Afterburner langt nicht, da Untergrenzen zu hoch. Flashen behagt mir nicht so.



			
				TuttiFrutti schrieb:
			
		

> Warum nicht einfach einen vga- kühler drauf montieren? Wie es mit der garantie aussieht, weiß ich leider nicht.



1. Garantie
2. Zu aufwändig - wenns kaputt ist, darf ich den Kram wieder abmontieren und das dann höchstwahrscheinlich zu einem ungünstigen Zeitpunkt.

Ich weiß, ich bin kompliziert...


----------



## Baer.nap (8. September 2012)

Nicht kompliziert aber einer der leute die

1. nichts ausgeben wollen
2. alles haben wollen

Und nun komm mir nicht mit nem aber! es gibt drölftausend möglichkeiten sich eine kühle karte zu besorgen wenn man bereit ist nen bisl tiefer in die tasche zugreifen


----------



## ile (8. September 2012)

Baer.nap schrieb:
			
		

> Nicht kompliziert aber einer der leute die
> 
> 1. nichts ausgeben wollen
> 2. alles haben wollen
> ...



Was nicht nötig wäre, wenn die Hersteller gleich 0,1 Sone im IDLE (!) hinbekommen, was JEDE Karte verträgt. 300+ Tacken will ich in der Tat nicht ausgeben, das stimmt.


----------



## Baer.nap (8. September 2012)

Liegt  unter anderem auch daran das man nicht nur.fuer den deutschen markt herstellt


----------



## ile (8. September 2012)

Baer.nap schrieb:
			
		

> Liegt  unter anderem auch daran das man nicht nur.fuer den deutschen markt herstellt



Hä?
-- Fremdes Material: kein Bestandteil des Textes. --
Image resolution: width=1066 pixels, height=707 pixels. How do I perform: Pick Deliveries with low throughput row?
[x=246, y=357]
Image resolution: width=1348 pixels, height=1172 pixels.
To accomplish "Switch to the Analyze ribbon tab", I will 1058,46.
Was hat das damit zu tun?


----------



## TuttiFrutti (10. September 2012)

das hat damit was zu tun, weil es in anderen ländern um einiges wärmer ist.


----------



## ile (11. September 2012)

TuttiFrutti schrieb:
			
		

> das hat damit was zu tun, weil es in anderen ländern um einiges wärmer ist.
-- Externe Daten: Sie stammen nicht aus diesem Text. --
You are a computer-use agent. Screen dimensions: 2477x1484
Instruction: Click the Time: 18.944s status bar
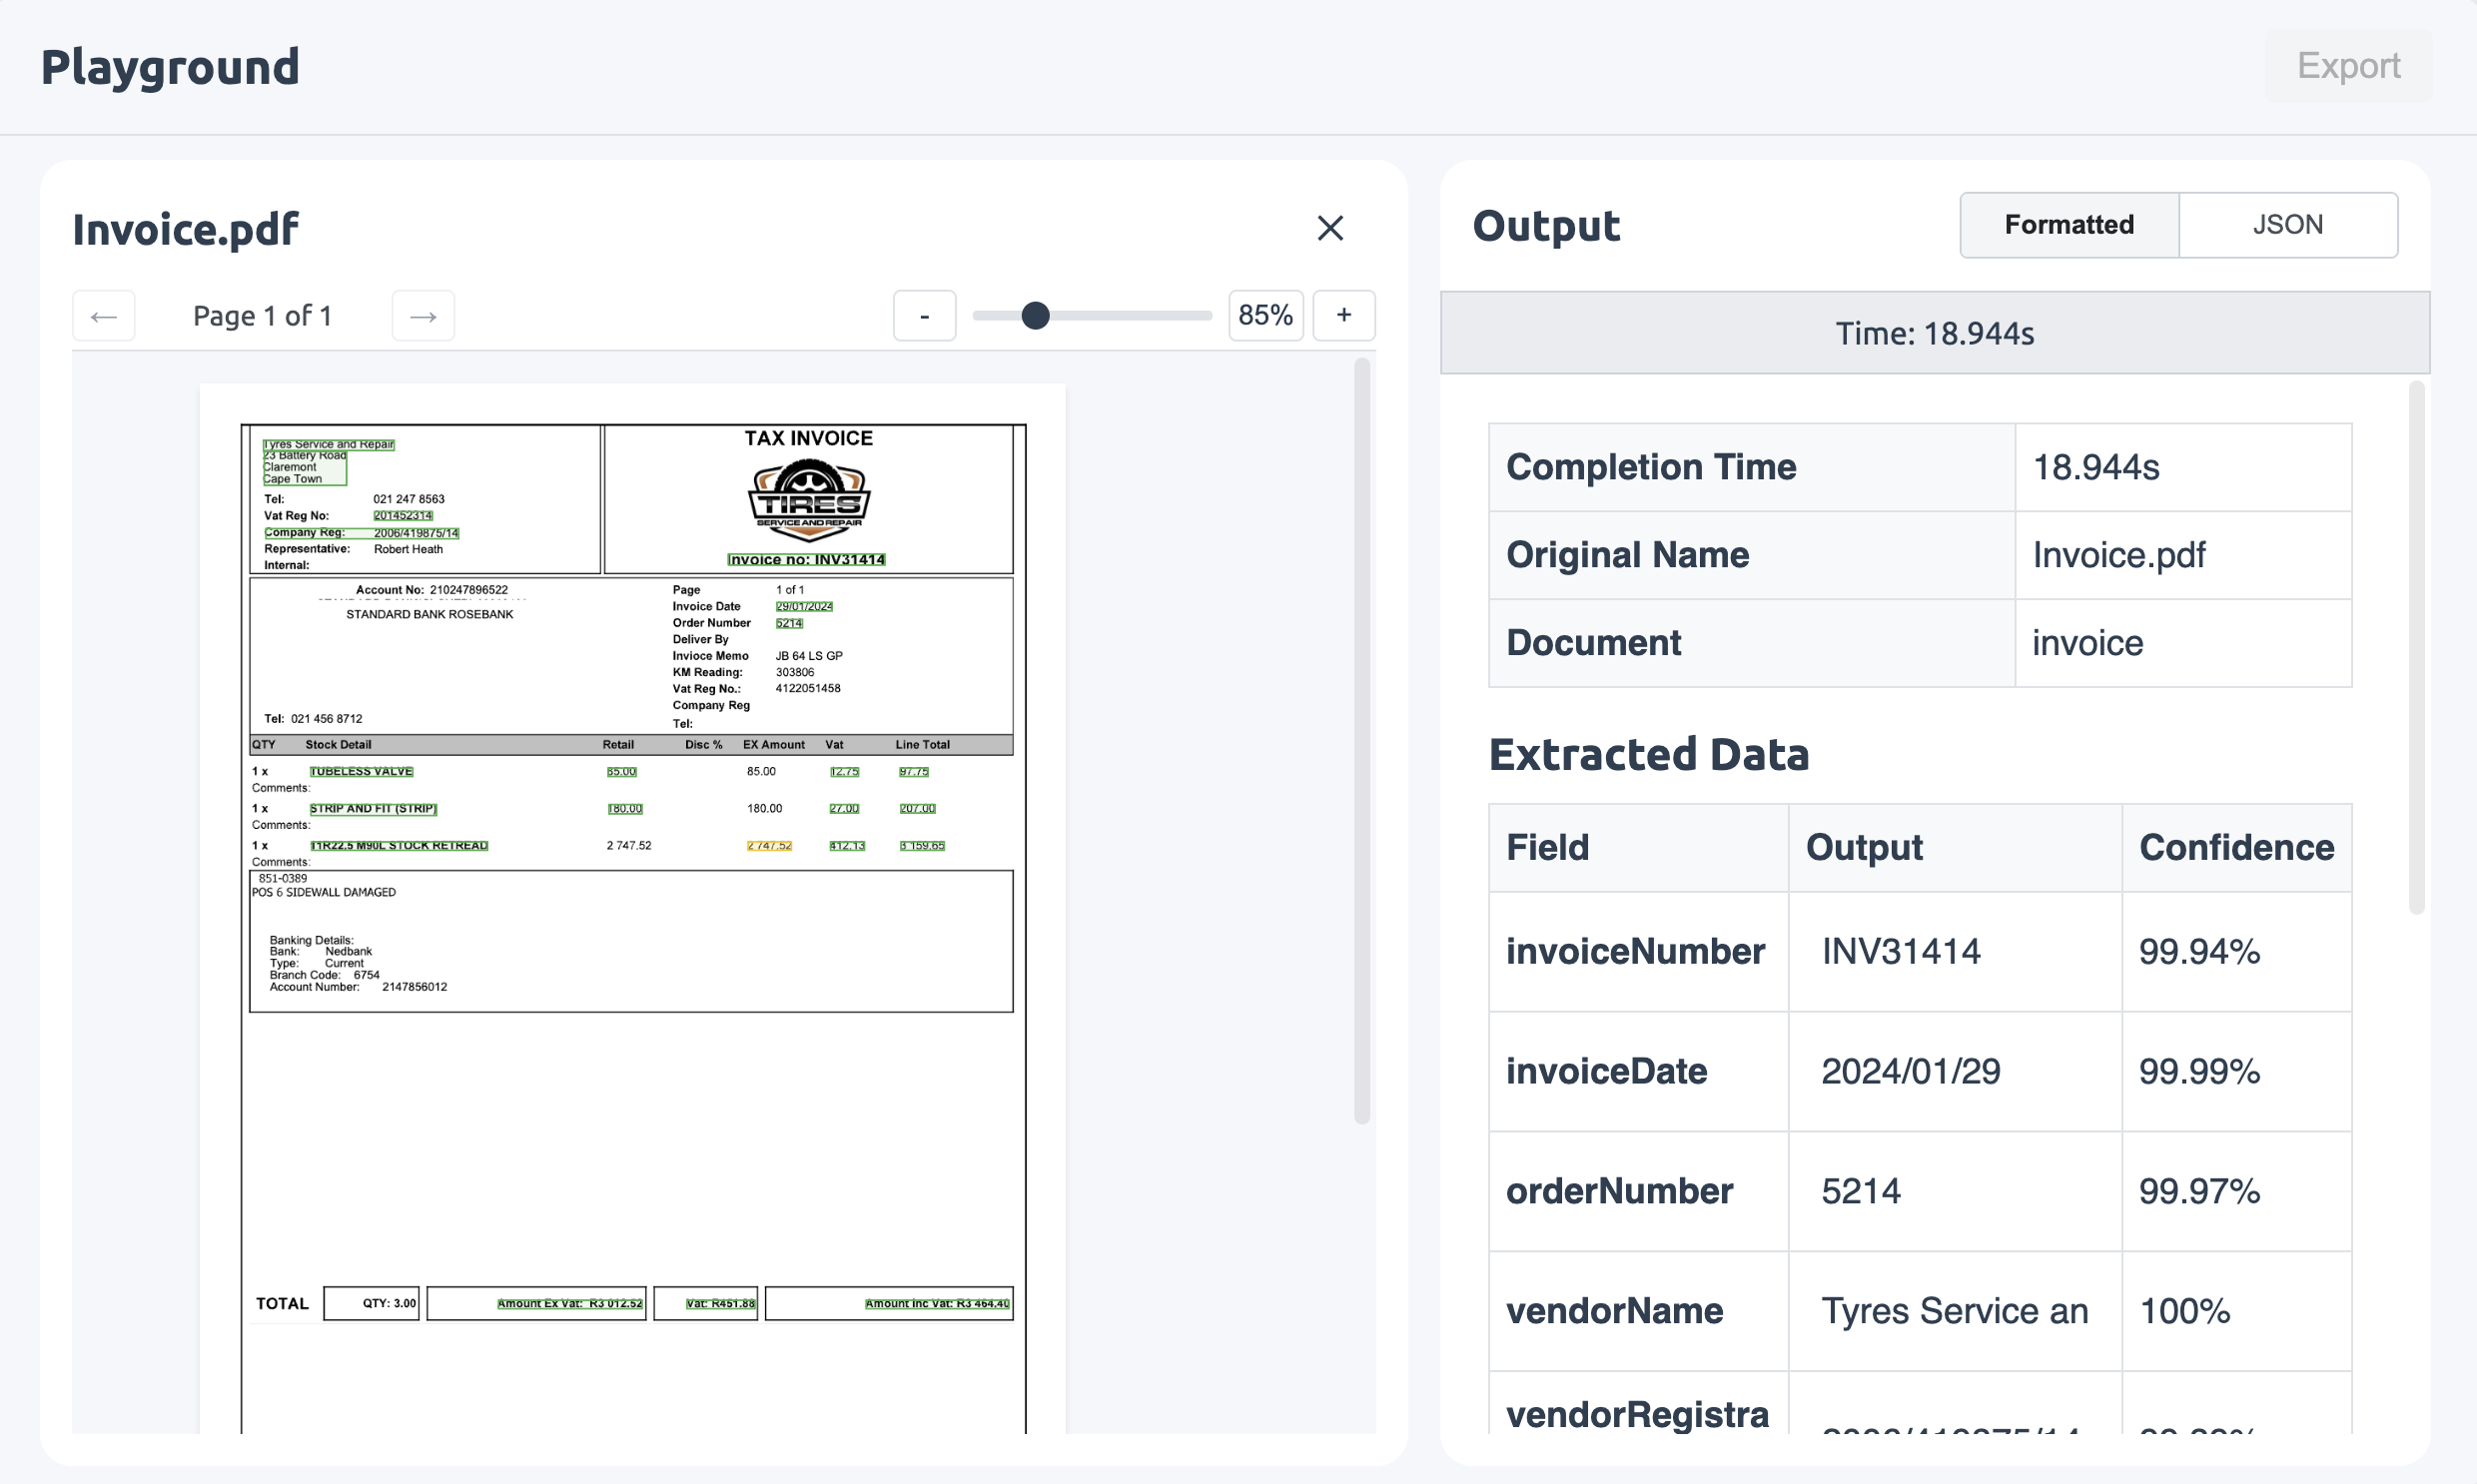pos(1933,333)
Ach so, da sind dann 37 Grad im Idle zu viel?!


----------



## fisch@namenssuche (11. September 2012)

Mechanisches Problem: Die meisten Lüfter lassen sich meist nur zwischen 25 und 100 Prozent Drehzahl regeln (wenn überhaupt).
Ist das gesamte Drehzahlspektrum auf hohe Leistung ausgelegt, liegt auch im Idle eine vergleichsweise hohe Drehzahl an, es geht dann einfach nicht leiser.

OC-Potential und niedrige Temperaturen werden meist höher gewichtet als richtige Laufruhe.
Bei den meisten Leuten sind die Ansprüche auch nicht so hoch  (120mm Lüfter sind bei 1000 RPM+ "unhörbar" und ähnliche Scherze)...
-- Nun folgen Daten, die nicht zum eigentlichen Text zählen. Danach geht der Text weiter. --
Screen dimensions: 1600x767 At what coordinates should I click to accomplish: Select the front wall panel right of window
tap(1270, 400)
Ich würde mich auch über eine leise PCGH-Edition einer Performance-Grafikkarte freuen.
Die letzte (GTX 560 ti) war's leider schonmal nicht.


----------



## ile (11. September 2012)

fisch@namenssuche schrieb:
			
		

> Mechanisches Problem: Die meisten Lüfter lassen sich meist nur zwischen 25 und 100 Prozent Drehzahl regeln (wenn überhaupt).
> Ist das gesamte Drehzahlspektrum auf hohe Leistung ausgelegt, liegt auch im Idle eine vergleichsweise hohe Drehzahl an, es geht dann einfach nicht leiser.
> 
> OC-Potential und niedrige Temperaturen werden meist höher gewichtet als richtige Laufruhe.
> ...



Ja, deshalb nutzen BIOSmods meist nix. Aber es ist ja nun technisch kein Problem, Lüfter mit nem Drehzahlspektrum von 800-4500 statt 1050-4500 zu entwerfen...


----------



## fisch@namenssuche (11. September 2012)

> Aber es ist ja nun technisch kein Problem, Lüfter mit nem Drehzahlspektrum von 800-4500 statt 1050-4500 zu entwerfen...


Jein. 
Ich vermute, dass es dann 800 - 4000 RPM wären. 
Der Stock-Kühler meiner HD 5850 verschluckt sich bei etwa 22% / 1000 RPM immer wieder (läuft stabil zwischen 1300 - 5000 RPM), bleibt hängen und röhrt dann richtig los. 

"Schuld" an der Situation sind nicht die Hersteller, sondern die Mehrheit der Kunden und Tester - vgl. den mittleren Teil meines vorhergegangenen Posts:



> _OC-Potential und niedrige Temperaturen werden meist höher gewichtet als richtige Laufruhe._
> Bei den meisten Leuten sind die Ansprüche auch nicht so hoch  (120mm Lüfter sind bei 1000 RPM+ "unhörbar" und ähnliche Scherze)...


----------